→ EXTRACT

#####

How is camping changing in the UK?
- Possible shared-facility closures. Toilets and or wash-rooms may be closed on-site while the owners ensure they are implementing social-distancing measures correctly.
- If shared facilities are closed, tents will not be allowed on the site. Caravans with their own facilities are the only way you will be able to camp at those sites.
- Limited car-parking spaces on site. There is talk of a “no second vehicle allowed” rule, which is again due to the owners wishing to implement social-distancing correctly. This means if you wanted to camp with your partner, you cannot both bring a car. You will have to drive there together.
As with England, but also:
- Entry to Scotland from other parts of the UK is still not allowed. This may change on 15th July when Scotland’s tourism sector is expected to re-open.
- Visit Scotland is encouraging people to get to know one area rather than having an extended road-trip (i.e. NC500 is off the cards).
- ‘Wild camping’ is currently not allowed. Again, this may change on 15th July.
- Currently, people in Wales can only travel in their local area, making camping difficult or impossible.
- The date for re-opening self-contained accommodation (such as caravan camping) and Welsh tourism is expected to be 13th July. You can make provisional bookings for after this date.

#####

→ DATA SECTION
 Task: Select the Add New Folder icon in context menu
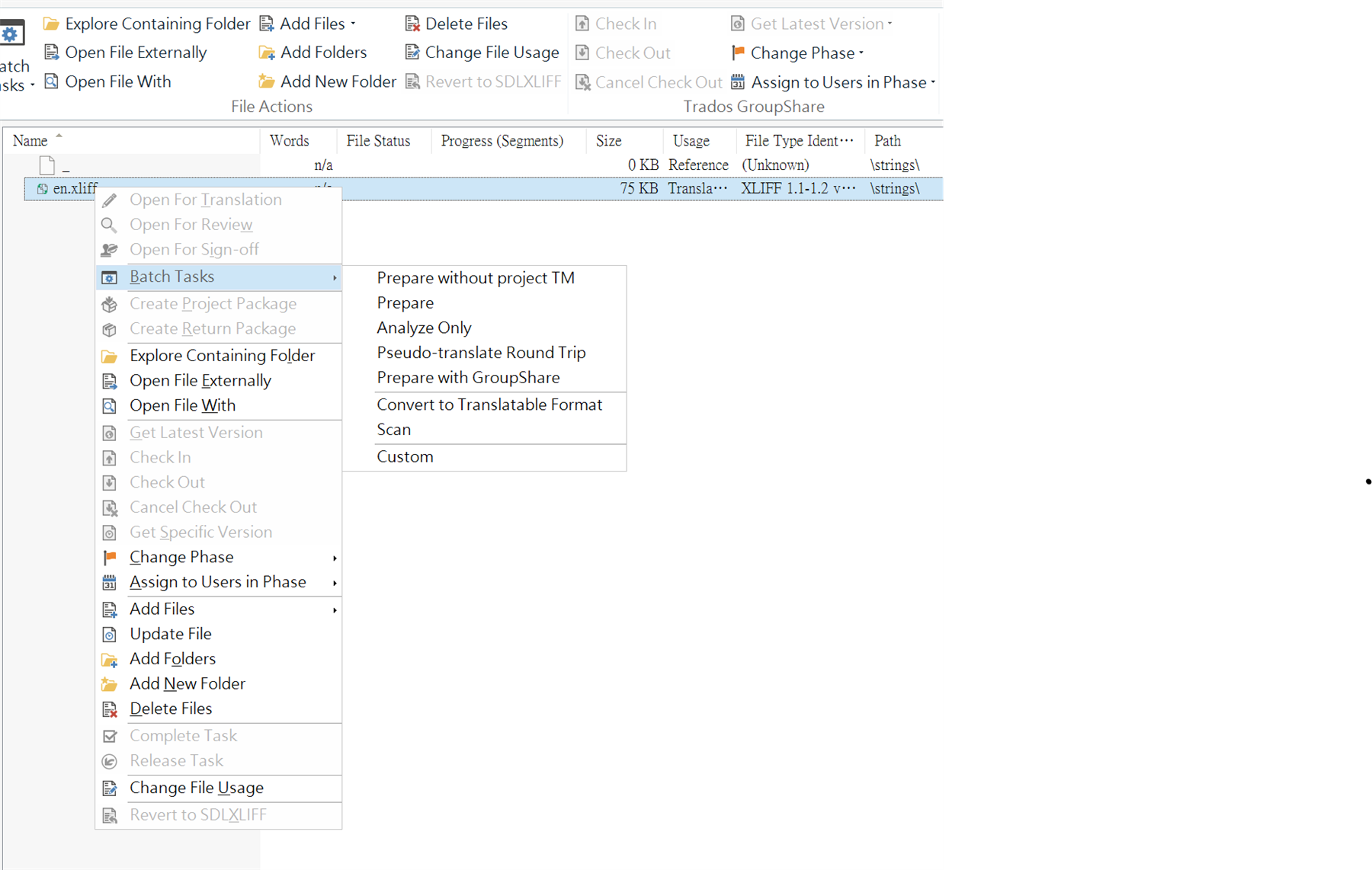point(111,683)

#####

→ EXERCISE INSTRUCTIONS
1. Set down the stretch of the camping text from "How is camping" through "social-distancing measures correctly.".
2. According to the camping text, on what date are self-contained accommodation and Welsh tourism expected to re-open?
The listing is not required for anything here.

→ SOLUTIONS TO THE TASKS
1.
How is camping changing in the UK?
- Possible shared-facility closures. Toilets and or wash-rooms may be closed on-site while the owners ensure they are implementing social-distancing measures correctly.

2. 13th July